WHAT THE TASK ASKS
Once the line holding "Select the Enterprise plan title" is found, output it and all remaining lines of the data exactly, with every picture left out.
◇ ◇ ◇ ◇
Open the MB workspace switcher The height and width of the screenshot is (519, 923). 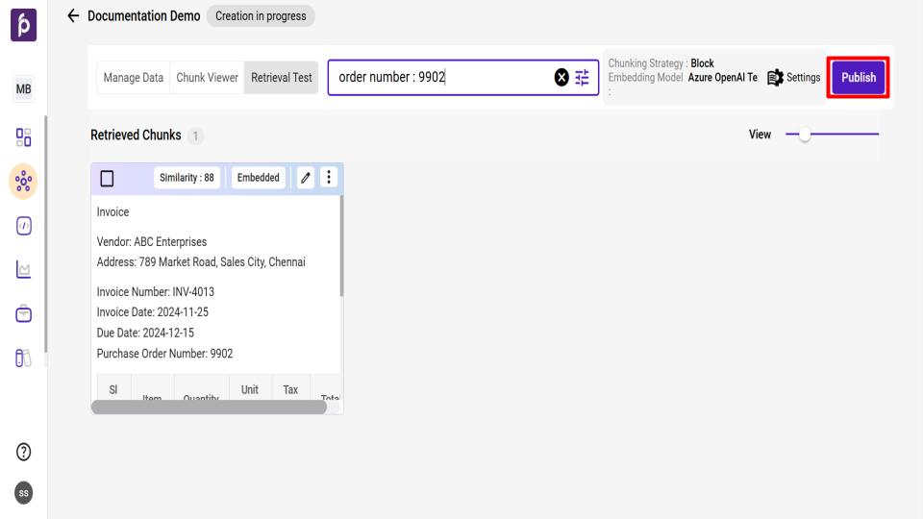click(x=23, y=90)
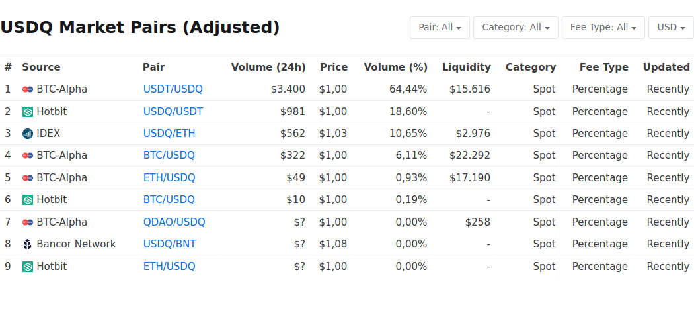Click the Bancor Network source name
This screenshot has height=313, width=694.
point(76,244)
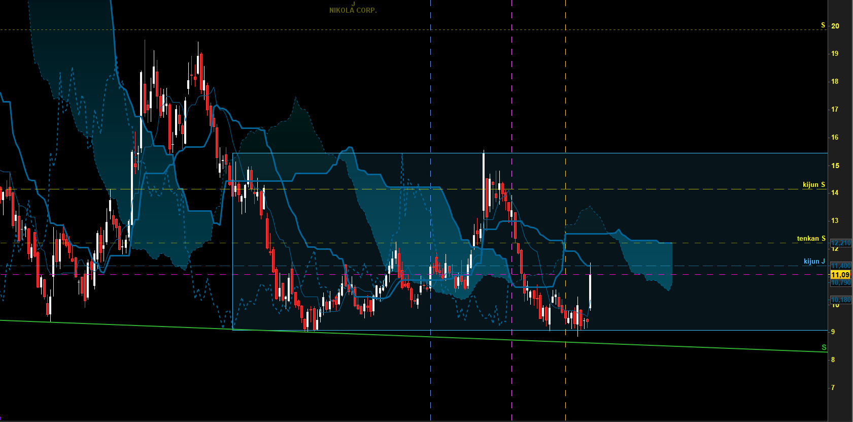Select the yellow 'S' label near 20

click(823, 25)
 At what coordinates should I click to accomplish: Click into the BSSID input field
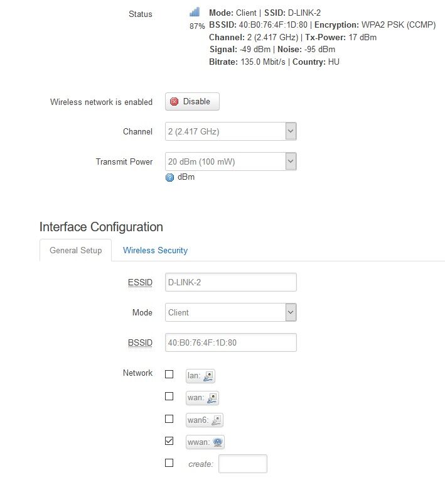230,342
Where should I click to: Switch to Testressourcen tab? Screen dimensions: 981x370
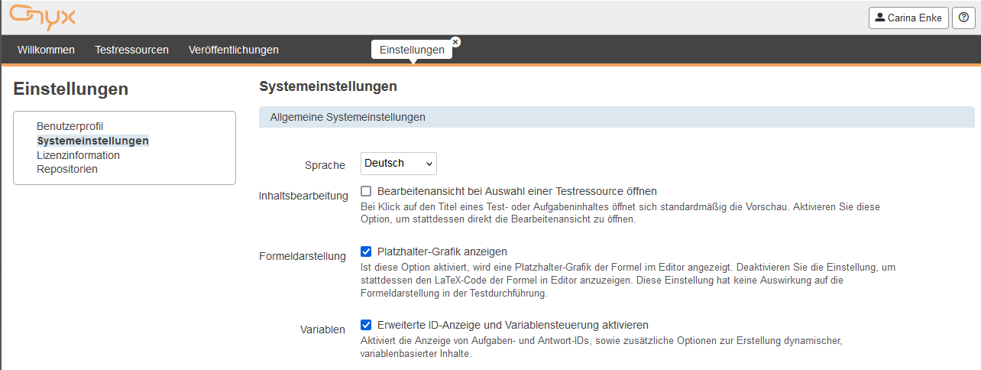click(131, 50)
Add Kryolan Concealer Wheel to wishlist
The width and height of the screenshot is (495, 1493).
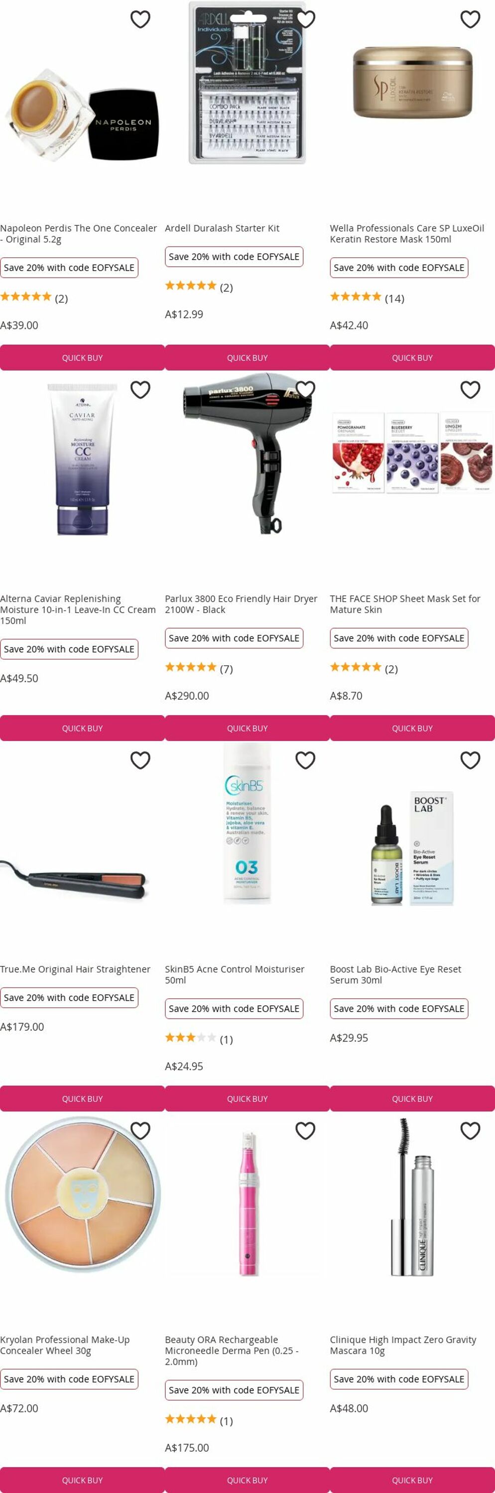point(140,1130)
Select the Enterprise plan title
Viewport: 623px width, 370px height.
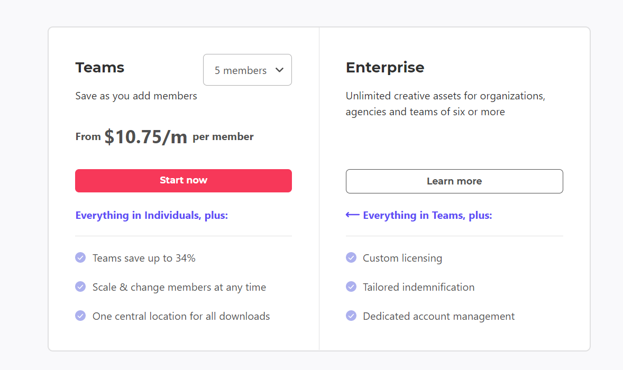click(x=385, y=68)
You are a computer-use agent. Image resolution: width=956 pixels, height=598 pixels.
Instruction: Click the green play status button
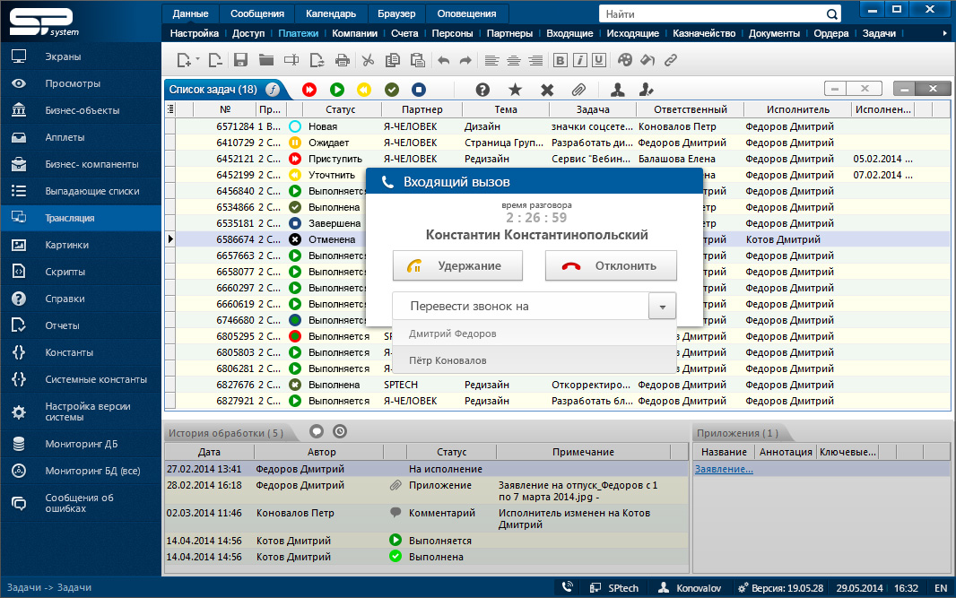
◇ ◇ ◇ ◇
TASK ANSWER
Select the Enterprise plan title
Viewport: 623px width, 370px height.
click(x=385, y=68)
You are a computer-use agent. Image resolution: width=956 pixels, height=598 pixels.
Instruction: Click the green play status button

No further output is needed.